Fig. 1 Photos of Sn–Pb perovskites. From left to right, B-site cations changed from Sn to Pb. The Sn–Pb ratio of each sample is marked under the photos.

Fig. 2 (a) Absorption spectra of Sn–Pb bromide perovskites. Content percentage of Sn is marked above the line. (b) Absorption peak positions of different Sn content samples. In the two figures above, the B-site ingredient changed from total Sn to total Pb and was narrow from yellow to gray.

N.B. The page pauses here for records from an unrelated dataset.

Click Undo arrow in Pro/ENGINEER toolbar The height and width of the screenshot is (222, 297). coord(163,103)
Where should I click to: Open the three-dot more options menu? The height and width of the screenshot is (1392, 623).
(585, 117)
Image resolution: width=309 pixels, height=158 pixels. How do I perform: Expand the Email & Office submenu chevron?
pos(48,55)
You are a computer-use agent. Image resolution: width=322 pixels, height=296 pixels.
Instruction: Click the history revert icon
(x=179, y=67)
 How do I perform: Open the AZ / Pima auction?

Structure and phase analyses

The structural influence of Sn content was measured via XRD patterns. All the results are shown in Fig. 3 and S2† (for details). Standard XRD patterns of PEA₂SnBr₄ and PEA₂PbBr₄ were based on previous studies from Sargent's group and Ma's group.^26,49 Obviously, the introduction of Pb into the Sn host did not change the basic lattice. PEA₂Sn_xPb_1−xBr₄ maintained the original P1 space group due to the similar ionic radii of Pb and Sn (r_Pb(II): 120 pm and r_Sn(II): 93 pm). The gap between the radii of Sn and Pb caused a few lattice contractions. However, the same valence and similar chemical properties determined the same coordination environment. Therefore, both Sn and Pb were surrounded by six bromide atoms and formed MBr₆⁴⁻ (M = Sn/Pb) octahedrons. As a result, B-site anions could not influence the lattice structure. The key factor in bandgap bending should be the electronic structure.

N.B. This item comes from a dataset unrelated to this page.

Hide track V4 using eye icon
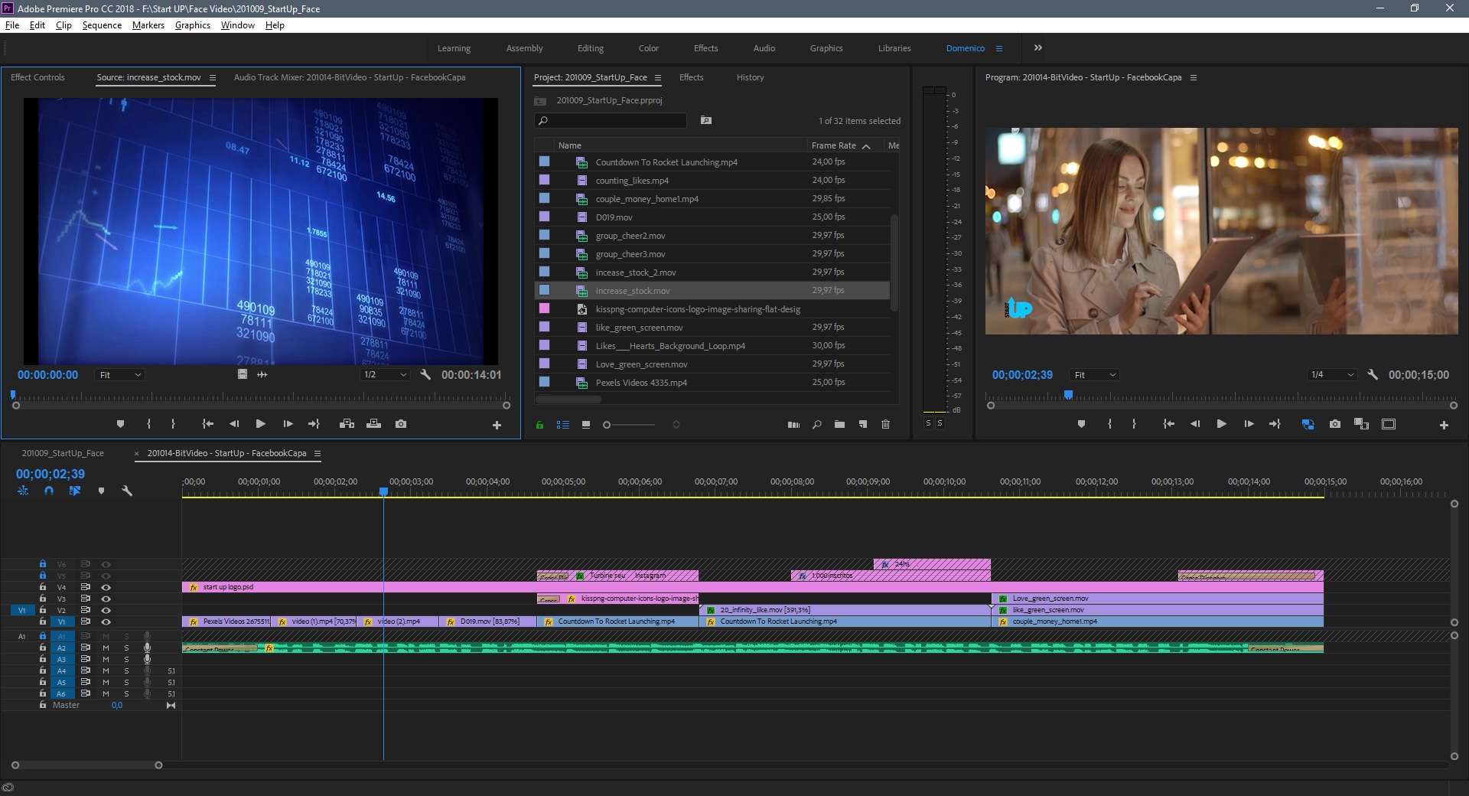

Fig. 3 (a) XRD patterns of Sn/Pb bromide perovskite. Standard patterns were single-crystal patterns from previous work. The B-site ingredient changed from total Sn to total Pb and was narrow from yellow to gray. (b) Crystal structure of PEA₂SnBr₄. (c) Crystal structure of PEA₂PbBr₄.

Previous work mentioned the Vegard law, namely, the linear shift process, which indicated a positive correlation between content and related properties such as photoluminescence and bandgap.⁴⁷ This rule was reported in several systems, including II–VI quantum dots and perovskites.^47,50,51 However, it was remarkable that the absorption spectra of PEA₂Sn_xPb_1−xBr₄ had a distinctive shift different from common materials.^52,53

Nevertheless, the bandgap change of PEA₂Sn_xPb_1−xBr₄ exhibited special bending along with the content changes as shown in Fig. 2. Commonly, bandgap bending of semiconductors can be ascribed to the following reasons: (a) volume deformation potential effect, namely, the transformation of electronic structure from changes in volume, (b) chemical effects, namely, different atomic orbitals from different types of atoms at different energies, and (c) broken symmetry effect, namely, local relaxation and/or lattice distortions.^54–56 Several recent studies attributed the bending of Sn–Pb perovskite to the combined reaction of spin–orbital coupling and lattice distortion. However, similar lattice constants and the same space group of Sn and Pb in PEA₂Sn_xPb_1−xBr₄ indicate the impossibility of volume changes and symmetry breaking. The main difference is the atomic structure of Sn and Pb, which determined different energy band structures. It is the theoretical calculation that could research the relationship between the electric structure and content.

Theoretical calculation

Stevanović's work attributed the bandgap bending of CH₃NH₃Sn_xPb_1−xBr₃ hybrid perovskite to energy mismatches between the Pb-orbital and Sn-orbital.⁵⁷ However, the coexistence of Pb and Sn would influence the electronic structure of the structure of the hybrid perovskite.³⁶ Therefore, it was necessary to consider both electronic and chemical factors. To research the influence of the energy mismatch of the different atomic structures, atom and orbital projected densities of states for different ratios of Sn and Pb were calculated by density functional theory (DFT). Herein, we regarded four metal-bromide octahedrons with relative organic ammonium cations as a single unit and controlled the metal content to obtain different elemental ratios. Details are given in Scheme 1.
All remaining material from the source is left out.